Biogen CEO Michel Vounatsos points to inherent risk in neuroscience as 3 programs cut

In a sign of just how tough neuroscience is, Biogen is cutting a clutch of programs from its Alzheimer’s disease, amyotrophic lateral sclerosis and schizophrenia pipelines.

The company revealed the pipeline cuts in its second quarter earnings call Wednesday morning, with CEO Michel Vounatsos detailing a few extras during a call with investors. Vounatsos said the therapies were being terminated due to a “lower quality of success.”

On the block is BIIB076, an anti-tau antibody for Alzheimer’s that had been in phase 1 development as of November 2021 in partnership with Neurimmune. The therapy was being tested in healthy volunteers and those with the neurodegenerative disease, according to an oral presentation abstract posted at the end of last year.

A spokesperson for Biogen said that BIIB076 was terminated due to “ongoing portfolio prioritization efforts,” not due to any clinical trial data that raised red flags. Further questions on the future of BIIB076 were directed to Neurimmune. A spokesperson for the biotech said that “BIIB076 is capable of engaging with its target and we will evaluate options for further development.”

With this tau therapy out of the running, Biogen will shift focus on to BIIB080, which is currently in phase 1. The therapy is being developed in a collaboration with Ionis Pharmaceuticals. A phase 2 is expected to get underway this year, Priya Singhal, head of Global Safety & Regulatory Sciences and interim head of Research & Development at Biogen, told investors. 

Singhal also pointed to a pending readout for the star of Biogen’s Alzheimer’s portfolio: lecanemab, which has pushed aside the controversially approved treatment Aduhelm in terms of priority this year. The company was recently granted a priority review under the accelerated pathway for that therapy earlier in July.

The phase 3 Clarity trial is expected to read out in the fall, a study that could serve as a confirmatory study to support a full approval in Alzheimer’s disease rather than the more limited accelerated approval that Biogen and partner Eisai have applied for. A complete regulatory filing for lecanemab is expected in the first quarter of 2023 pending the results from the Clarity trial.

Biogen has its hopes pinned on the late-stage read-out. Singhal would not speculate on how the application could change if the data is mixed. But she pointed to other data collected so far on lecanemab and the broader amyloid theory, which is also being tested by Eli Lilly’s donanemab and Roche’s gantenerumab. Both of the Big Pharmas are expecting major late-stage readouts in the coming months as well.

“So really this is a bigger question about these readouts and what they mean for the anti-amyloid hypothesis in early Alzheimer's disease,” Singhal said.

Roche’s Genentech unit, which is leading development of gantenerumab, just notched a disappointing failure with another candidate, crenezumab in early Alzheimer’s disease, dealing a blow to the amyloid theory.

Biogen also has a broader clinical plan to test lecanemab in pre-symptomatic patients and as a maintenance treatment, plus an open-label study. Eisai is leading the clinical development this time around after Biogen took the lead on Aduhelm.

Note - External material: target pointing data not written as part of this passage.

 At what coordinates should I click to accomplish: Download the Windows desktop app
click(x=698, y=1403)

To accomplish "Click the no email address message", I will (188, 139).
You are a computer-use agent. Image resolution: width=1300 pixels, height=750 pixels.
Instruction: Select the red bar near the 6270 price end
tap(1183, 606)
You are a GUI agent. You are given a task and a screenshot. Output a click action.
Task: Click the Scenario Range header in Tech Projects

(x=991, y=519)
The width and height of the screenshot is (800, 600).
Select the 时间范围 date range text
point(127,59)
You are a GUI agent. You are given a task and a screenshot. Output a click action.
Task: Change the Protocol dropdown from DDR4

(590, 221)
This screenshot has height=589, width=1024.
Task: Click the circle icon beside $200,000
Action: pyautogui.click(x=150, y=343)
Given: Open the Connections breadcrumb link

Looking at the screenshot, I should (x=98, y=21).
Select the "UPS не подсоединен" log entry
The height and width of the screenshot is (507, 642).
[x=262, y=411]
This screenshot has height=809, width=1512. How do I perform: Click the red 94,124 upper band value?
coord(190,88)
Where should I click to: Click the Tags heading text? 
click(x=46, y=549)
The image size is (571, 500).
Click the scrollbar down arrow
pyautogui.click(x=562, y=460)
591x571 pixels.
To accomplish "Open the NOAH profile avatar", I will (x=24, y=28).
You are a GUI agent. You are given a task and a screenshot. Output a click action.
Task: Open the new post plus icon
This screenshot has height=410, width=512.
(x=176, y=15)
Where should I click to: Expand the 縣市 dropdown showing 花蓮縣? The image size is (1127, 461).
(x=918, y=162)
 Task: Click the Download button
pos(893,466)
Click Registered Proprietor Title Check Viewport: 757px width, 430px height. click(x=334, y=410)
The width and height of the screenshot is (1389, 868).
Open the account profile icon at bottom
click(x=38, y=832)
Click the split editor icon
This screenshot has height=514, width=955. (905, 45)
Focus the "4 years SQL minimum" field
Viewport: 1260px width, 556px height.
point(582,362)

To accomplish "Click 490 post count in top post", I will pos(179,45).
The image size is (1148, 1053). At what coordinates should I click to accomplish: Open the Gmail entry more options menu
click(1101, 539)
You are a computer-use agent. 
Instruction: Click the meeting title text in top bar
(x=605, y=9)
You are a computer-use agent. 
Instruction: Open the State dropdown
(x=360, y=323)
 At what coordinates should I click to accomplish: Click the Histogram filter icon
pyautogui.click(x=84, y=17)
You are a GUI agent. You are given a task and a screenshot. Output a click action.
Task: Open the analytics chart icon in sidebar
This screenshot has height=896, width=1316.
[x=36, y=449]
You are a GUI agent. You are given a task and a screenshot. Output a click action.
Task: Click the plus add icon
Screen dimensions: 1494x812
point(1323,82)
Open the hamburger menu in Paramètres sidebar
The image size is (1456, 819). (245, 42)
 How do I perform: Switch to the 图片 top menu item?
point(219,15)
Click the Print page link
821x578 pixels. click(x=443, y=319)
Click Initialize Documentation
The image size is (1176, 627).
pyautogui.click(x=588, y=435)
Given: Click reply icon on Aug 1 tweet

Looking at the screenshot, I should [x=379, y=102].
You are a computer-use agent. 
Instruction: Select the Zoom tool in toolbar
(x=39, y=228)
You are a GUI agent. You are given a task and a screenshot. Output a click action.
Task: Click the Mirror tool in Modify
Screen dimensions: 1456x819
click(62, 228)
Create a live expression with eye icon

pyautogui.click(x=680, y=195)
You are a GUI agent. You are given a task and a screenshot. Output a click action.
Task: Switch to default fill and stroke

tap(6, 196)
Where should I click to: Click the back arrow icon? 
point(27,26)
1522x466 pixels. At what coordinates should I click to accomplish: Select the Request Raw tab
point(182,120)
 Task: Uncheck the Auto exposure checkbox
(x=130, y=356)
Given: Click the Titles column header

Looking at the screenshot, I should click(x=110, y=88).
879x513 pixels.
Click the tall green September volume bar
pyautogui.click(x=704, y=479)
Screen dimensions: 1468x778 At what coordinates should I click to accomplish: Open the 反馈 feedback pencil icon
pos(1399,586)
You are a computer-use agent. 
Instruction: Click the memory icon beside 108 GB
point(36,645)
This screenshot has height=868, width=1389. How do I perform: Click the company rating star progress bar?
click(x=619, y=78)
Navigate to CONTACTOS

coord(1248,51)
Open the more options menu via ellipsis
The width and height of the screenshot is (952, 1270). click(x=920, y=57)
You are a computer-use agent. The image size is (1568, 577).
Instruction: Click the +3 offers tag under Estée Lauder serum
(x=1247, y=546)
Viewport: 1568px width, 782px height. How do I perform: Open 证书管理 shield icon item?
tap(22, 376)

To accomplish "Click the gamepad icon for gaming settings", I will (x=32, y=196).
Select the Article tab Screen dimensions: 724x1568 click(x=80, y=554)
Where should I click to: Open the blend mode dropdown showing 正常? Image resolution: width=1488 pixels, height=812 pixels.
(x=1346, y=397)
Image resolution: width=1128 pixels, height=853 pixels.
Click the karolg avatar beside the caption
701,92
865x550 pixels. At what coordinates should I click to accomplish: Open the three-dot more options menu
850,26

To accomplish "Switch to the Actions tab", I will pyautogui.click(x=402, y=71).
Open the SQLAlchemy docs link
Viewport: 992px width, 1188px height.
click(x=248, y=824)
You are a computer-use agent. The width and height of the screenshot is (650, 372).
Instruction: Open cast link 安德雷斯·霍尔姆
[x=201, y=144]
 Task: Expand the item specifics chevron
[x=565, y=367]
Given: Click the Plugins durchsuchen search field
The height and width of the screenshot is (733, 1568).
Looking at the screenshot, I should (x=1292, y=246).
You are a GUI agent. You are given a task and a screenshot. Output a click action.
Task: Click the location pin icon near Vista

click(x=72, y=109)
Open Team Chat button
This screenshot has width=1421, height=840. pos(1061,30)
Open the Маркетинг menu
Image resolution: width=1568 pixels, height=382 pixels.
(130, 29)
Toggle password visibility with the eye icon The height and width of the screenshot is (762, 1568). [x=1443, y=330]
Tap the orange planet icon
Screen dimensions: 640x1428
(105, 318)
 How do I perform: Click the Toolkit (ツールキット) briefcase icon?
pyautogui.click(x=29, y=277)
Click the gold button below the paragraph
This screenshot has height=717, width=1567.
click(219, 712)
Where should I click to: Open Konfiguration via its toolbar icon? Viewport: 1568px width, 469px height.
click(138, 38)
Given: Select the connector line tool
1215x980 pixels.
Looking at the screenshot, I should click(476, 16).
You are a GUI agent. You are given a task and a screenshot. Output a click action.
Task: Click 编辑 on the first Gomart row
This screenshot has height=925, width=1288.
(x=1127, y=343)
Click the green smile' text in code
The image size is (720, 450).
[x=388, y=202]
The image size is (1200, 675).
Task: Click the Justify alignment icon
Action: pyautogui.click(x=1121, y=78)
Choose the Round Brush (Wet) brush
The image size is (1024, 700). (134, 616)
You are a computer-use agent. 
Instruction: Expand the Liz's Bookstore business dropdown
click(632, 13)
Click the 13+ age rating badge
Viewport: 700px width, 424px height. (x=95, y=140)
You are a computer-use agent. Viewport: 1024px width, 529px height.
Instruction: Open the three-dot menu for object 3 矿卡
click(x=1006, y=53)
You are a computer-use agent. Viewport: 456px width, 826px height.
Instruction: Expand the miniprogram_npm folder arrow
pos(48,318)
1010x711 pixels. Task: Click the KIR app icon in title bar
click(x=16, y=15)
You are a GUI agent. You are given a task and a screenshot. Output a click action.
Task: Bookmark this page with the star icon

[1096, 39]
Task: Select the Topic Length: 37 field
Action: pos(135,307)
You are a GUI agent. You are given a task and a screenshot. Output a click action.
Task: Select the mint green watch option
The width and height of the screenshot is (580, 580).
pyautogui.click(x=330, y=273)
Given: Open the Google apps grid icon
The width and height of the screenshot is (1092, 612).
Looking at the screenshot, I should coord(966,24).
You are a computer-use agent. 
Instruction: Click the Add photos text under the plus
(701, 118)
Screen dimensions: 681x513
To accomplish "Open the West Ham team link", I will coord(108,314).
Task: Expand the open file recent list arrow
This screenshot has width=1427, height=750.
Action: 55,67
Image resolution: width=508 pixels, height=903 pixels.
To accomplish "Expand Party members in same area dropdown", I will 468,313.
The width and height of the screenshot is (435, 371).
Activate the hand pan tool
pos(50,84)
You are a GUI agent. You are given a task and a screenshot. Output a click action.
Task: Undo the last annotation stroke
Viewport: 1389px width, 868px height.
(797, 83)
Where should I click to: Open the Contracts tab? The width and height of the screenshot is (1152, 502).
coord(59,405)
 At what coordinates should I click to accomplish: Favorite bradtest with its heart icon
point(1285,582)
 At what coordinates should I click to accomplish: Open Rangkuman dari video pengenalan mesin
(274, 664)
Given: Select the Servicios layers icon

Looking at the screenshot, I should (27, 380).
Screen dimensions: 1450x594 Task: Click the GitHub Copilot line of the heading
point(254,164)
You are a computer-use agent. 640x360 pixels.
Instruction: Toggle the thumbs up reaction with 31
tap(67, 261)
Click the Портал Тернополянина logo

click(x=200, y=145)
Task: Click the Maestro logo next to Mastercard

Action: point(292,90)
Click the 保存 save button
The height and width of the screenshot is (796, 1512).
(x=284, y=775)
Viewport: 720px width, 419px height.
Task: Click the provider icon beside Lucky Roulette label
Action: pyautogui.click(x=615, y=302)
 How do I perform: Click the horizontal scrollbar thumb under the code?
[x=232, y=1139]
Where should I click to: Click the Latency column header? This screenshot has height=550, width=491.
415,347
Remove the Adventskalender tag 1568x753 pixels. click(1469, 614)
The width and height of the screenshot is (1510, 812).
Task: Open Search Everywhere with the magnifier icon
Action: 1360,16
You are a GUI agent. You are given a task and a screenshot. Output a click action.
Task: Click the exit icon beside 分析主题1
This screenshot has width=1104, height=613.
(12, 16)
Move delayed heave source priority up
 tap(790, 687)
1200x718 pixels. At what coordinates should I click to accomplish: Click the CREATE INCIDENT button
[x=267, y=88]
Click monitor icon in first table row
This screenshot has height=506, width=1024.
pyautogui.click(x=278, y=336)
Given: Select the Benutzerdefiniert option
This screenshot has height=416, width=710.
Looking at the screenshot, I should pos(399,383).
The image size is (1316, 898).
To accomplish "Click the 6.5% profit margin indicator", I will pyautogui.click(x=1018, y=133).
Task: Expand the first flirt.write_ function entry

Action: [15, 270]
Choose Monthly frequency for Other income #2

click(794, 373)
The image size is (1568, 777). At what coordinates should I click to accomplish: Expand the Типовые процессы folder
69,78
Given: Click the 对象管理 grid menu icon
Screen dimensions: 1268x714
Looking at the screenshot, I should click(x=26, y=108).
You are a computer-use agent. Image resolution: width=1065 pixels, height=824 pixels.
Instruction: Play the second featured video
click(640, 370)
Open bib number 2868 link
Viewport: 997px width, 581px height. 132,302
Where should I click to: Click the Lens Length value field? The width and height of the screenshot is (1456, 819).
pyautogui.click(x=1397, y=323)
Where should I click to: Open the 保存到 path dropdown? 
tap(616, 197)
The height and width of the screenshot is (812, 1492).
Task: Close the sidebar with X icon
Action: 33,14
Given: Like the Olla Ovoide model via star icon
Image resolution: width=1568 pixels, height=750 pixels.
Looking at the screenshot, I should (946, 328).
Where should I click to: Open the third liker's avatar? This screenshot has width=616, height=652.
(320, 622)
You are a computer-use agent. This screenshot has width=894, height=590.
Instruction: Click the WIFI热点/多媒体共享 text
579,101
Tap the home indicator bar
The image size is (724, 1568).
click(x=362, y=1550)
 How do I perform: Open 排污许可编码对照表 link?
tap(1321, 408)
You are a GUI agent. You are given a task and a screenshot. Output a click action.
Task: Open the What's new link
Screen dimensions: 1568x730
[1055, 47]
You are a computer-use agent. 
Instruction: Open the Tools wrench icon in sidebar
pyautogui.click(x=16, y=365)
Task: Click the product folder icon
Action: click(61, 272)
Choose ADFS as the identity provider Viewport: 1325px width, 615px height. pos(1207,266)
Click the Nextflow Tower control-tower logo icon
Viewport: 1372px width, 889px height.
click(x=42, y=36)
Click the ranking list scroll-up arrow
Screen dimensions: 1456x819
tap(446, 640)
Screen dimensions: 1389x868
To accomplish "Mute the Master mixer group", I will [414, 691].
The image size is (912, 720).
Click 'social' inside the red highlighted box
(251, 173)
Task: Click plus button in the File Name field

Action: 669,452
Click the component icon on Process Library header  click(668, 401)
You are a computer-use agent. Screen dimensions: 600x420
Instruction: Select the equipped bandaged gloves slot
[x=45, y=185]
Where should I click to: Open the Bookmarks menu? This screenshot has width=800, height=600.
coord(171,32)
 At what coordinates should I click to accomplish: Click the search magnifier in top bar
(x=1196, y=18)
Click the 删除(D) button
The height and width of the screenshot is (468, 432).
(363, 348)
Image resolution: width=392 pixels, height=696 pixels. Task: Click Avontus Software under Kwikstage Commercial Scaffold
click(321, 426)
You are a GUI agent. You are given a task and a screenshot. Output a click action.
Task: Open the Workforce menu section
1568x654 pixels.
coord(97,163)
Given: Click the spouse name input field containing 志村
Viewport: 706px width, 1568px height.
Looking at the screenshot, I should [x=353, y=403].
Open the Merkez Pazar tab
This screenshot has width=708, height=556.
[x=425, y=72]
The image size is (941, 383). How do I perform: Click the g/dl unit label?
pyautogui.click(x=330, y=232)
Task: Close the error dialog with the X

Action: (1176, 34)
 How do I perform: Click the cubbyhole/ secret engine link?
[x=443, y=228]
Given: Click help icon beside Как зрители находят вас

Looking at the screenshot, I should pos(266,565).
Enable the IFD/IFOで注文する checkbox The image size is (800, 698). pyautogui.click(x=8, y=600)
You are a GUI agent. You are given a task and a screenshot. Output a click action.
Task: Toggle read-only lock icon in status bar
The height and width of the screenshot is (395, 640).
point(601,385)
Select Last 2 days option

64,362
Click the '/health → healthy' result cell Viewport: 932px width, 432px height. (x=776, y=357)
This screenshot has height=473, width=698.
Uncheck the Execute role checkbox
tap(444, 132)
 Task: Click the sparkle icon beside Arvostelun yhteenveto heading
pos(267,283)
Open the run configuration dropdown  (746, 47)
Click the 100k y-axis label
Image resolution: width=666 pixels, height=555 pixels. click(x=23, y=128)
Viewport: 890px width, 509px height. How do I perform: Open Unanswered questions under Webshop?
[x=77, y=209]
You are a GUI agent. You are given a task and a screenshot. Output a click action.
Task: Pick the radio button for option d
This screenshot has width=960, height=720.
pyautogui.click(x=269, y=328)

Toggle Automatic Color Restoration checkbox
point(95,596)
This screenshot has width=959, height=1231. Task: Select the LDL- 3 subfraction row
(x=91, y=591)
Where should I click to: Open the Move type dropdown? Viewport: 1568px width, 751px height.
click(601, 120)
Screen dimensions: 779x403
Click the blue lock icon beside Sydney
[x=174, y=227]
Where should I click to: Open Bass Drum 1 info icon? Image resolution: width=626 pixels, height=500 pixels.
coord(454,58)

Biogen will also walk away from the schizophrenia treatment BIIB104, which is getting the ax after a phase 2 trial called Tally failed to meet its endpoint. The company said that due to a “consistent lack of efficacy” on both the primary and secondary endpoints relating to cognition and functioning, the therapy would be discontinued. Adverse events were mild to moderate in severity, according to the earnings report.

Biogen has yet to release the results of the Tally trial, but Singhal said the data would be presented at an upcoming medical meeting. The therapy did show pharmacological exposure, but ultimately the effect just wasn’t there.

“We believe that we have tested the hypothesis very well here and that it's time to reconsider the data, look at it very carefully, think about other applications, but ensure that we allocate resources to the programs with higher probability of success,” she said.

Also at the end of its clinical journey is BIIB100, which had been tested in a phase 1 study for patients with amyotrophic lateral sclerosis in a partnership with Karyopharm. This termination was previously announced as part of a larger cull in June. 

The spokesperson said this decision was again due to portfolio prioritization. The small molecule drug was an outsider in Biogen’s ALS program, tackling a different target called XPO1. Biogen still has tofersen, which was recently featured at the European Network to Cure ALS meeting in Scotland in June. The therapy, which targets the SOD1 gene, was found to slow decline on several measures of clinical and respiratory function, strength, and quality of life.

“We've embarked upon a very focused and disciplined prioritization of the R&D portfolio, but it is dependent on internal inflection points, as well as external scientific insights,” Singhal said, speaking to the pipeline cuts.

Vounatsos said that at the same time, Biogen is expanding its pipeline too, although he did not provide specifics.

“There is inherent risk in neuroscience, and it's natural that we always try to increase [our] success and select based on trigger point and science insight and this is what Priya is doing,” he said.